Start of Exercise materials
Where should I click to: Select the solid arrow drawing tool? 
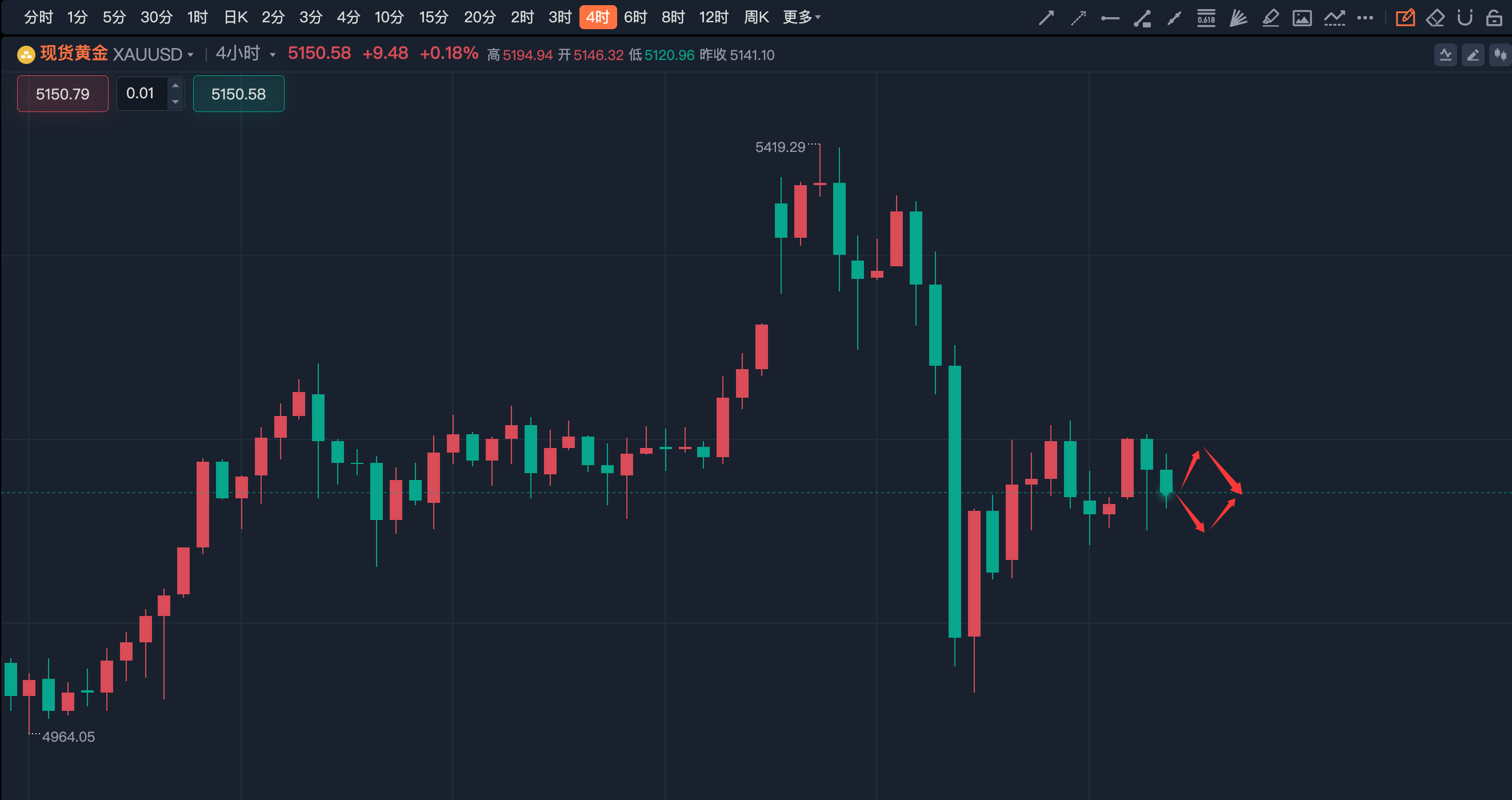[1046, 18]
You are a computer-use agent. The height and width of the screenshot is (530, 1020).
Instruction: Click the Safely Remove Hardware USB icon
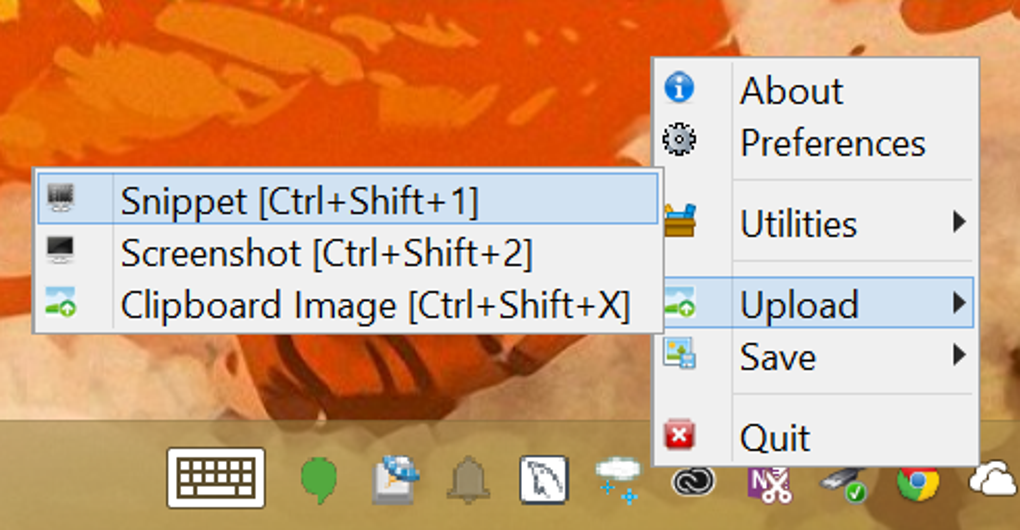point(843,482)
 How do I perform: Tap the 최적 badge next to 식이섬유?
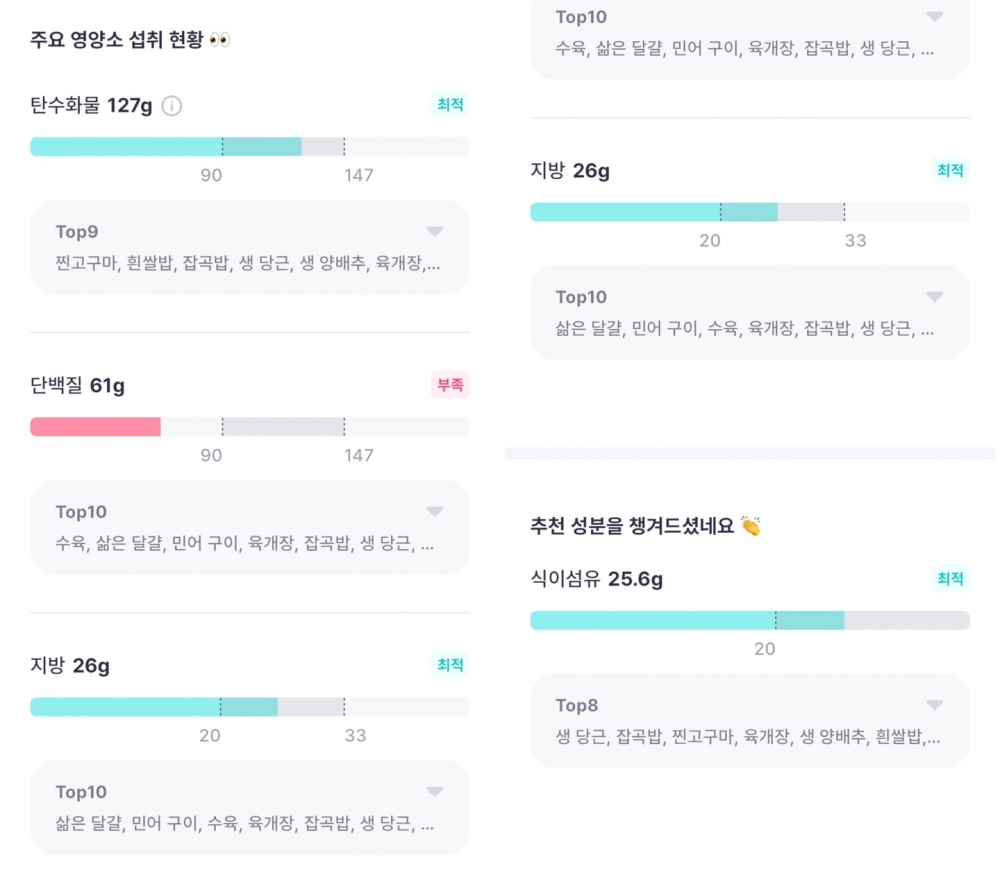pyautogui.click(x=950, y=578)
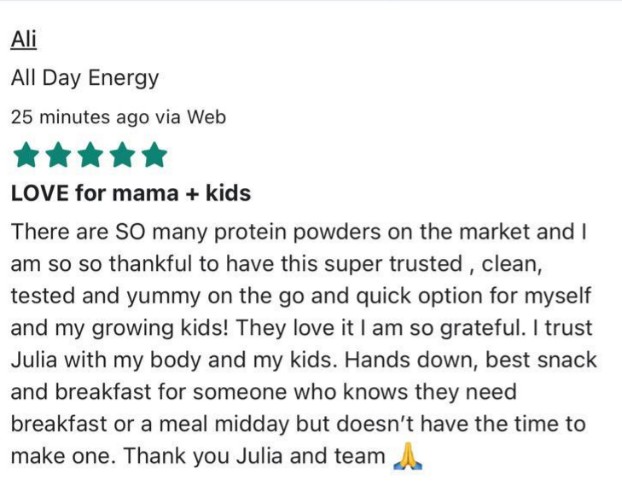This screenshot has width=622, height=501.
Task: Select the "LOVE for mama + kids" review title
Action: (131, 193)
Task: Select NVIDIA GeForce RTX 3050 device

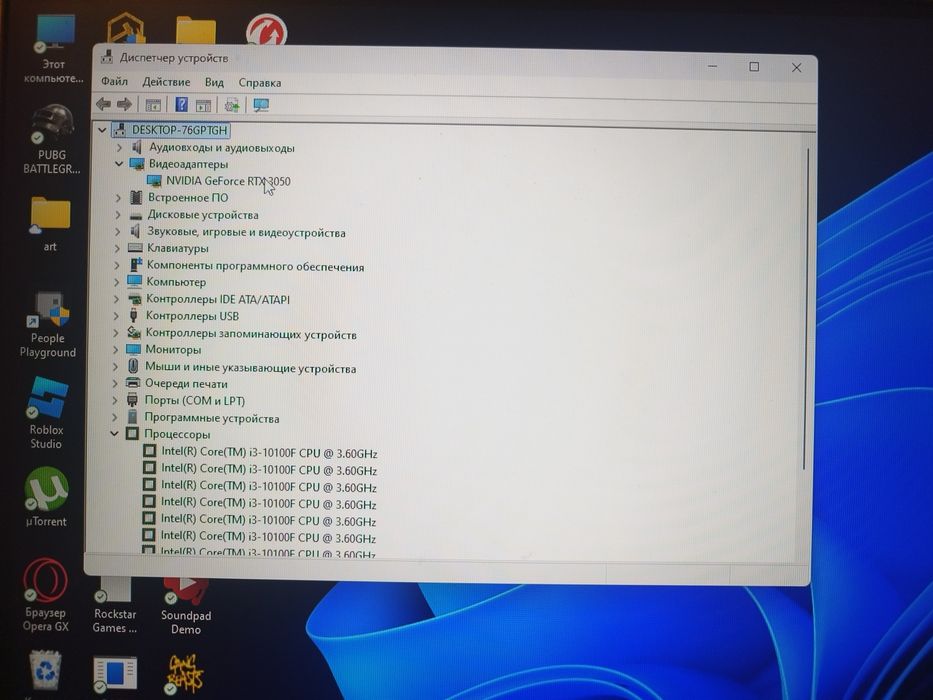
End of Exercise materials
= Exercise instructions =
Output, word for word, the full listing above, with no pictures.

= Worked solution =
Where should I click to: Select the solid arrow drawing tool? 
[1046, 18]
You are a computer-use agent. The height and width of the screenshot is (530, 1020).
Instruction: Click the Safely Remove Hardware USB icon
point(843,482)
 How do I perform: Tap the 최적 badge next to 식이섬유?
pyautogui.click(x=950, y=578)
This screenshot has width=622, height=501.
Task: Select the "LOVE for mama + kids" review title
Action: (131, 193)
Task: Select NVIDIA GeForce RTX 3050 device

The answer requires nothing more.